If you can’t articulate the value of your business, it’s very hard for anyone else to see and understand the value of your business. They may just assume that your business holds no value. That’s one reason the savvy business owner likely has a 30-second elevator pitch on hand. This is great for chance encounters, small talk, meeting people at special events, and of course talking to someone in an elevator.
To bring on investors (or seek a business loan), however, you’ll need something a little meatier than a 30-second pitch.
The hit-show Shark Tank has its name for a reason. Investors devour weak pitches, leaving no remnants behind. While real-life, off-camera investor pitches (hopefully) look nothing like those on Shark Tank, the end-results are similar. Either you sufficiently show the investor there is value in your business or you don’t. To survive these dangerous waters, you’ll need a pretty fantastic pitch. In this post we give you a few tips on how to do that, but no matter what, keep this in mind – brevity is your friend.

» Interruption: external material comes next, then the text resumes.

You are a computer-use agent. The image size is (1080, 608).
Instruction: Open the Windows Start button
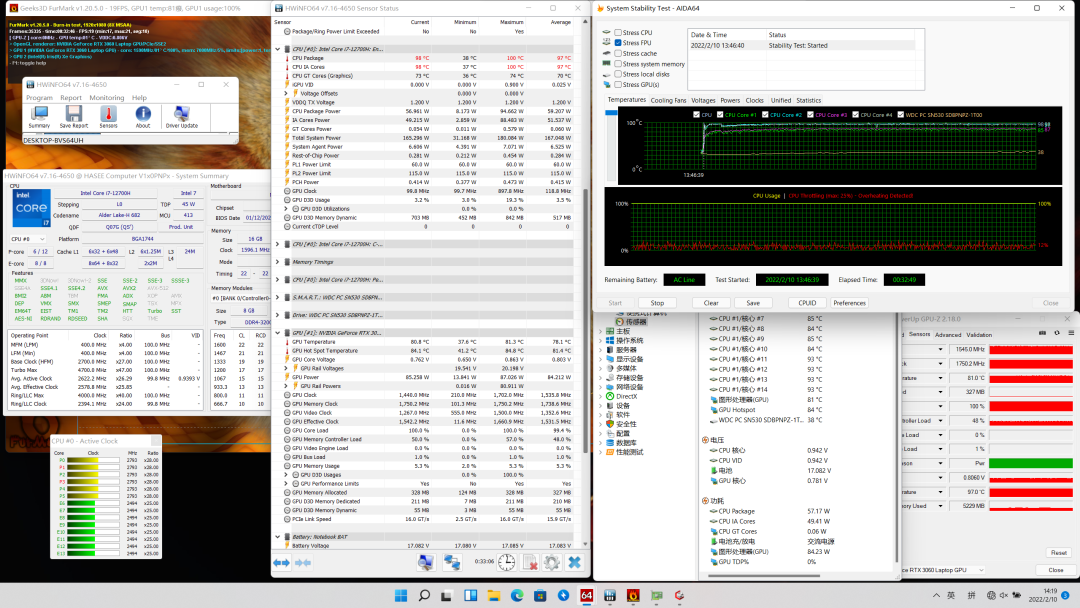coord(399,597)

Even if You Never Plan on Pitching to Investors, This Can Be a Great Exercise
Not planning on bringing in investments? It is still valuable to look at your business the way an investor would. It will push you to evaluate your true worth and growth potential. You might see weak points. You will be able to sell your services/products/etc. better.
So, how can you see if your business is Shark Tank worthy? Here are some tips:
Break it Down to the Most Basic Level
Many strong-willed entrepreneurs on Shark Tank leave both the Sharks and the viewers scratching their heads by asking for much more than they need or for being unwilling to accept what seemingly everyone else believes is a fair offer. When establishing your business, you need to start with the core concept. The basic idea. The minimum viable product. And you have to be brutally honest with yourself.
Now, once you have that, what’s the next growth point? Where could a shot of additional cash flow take you?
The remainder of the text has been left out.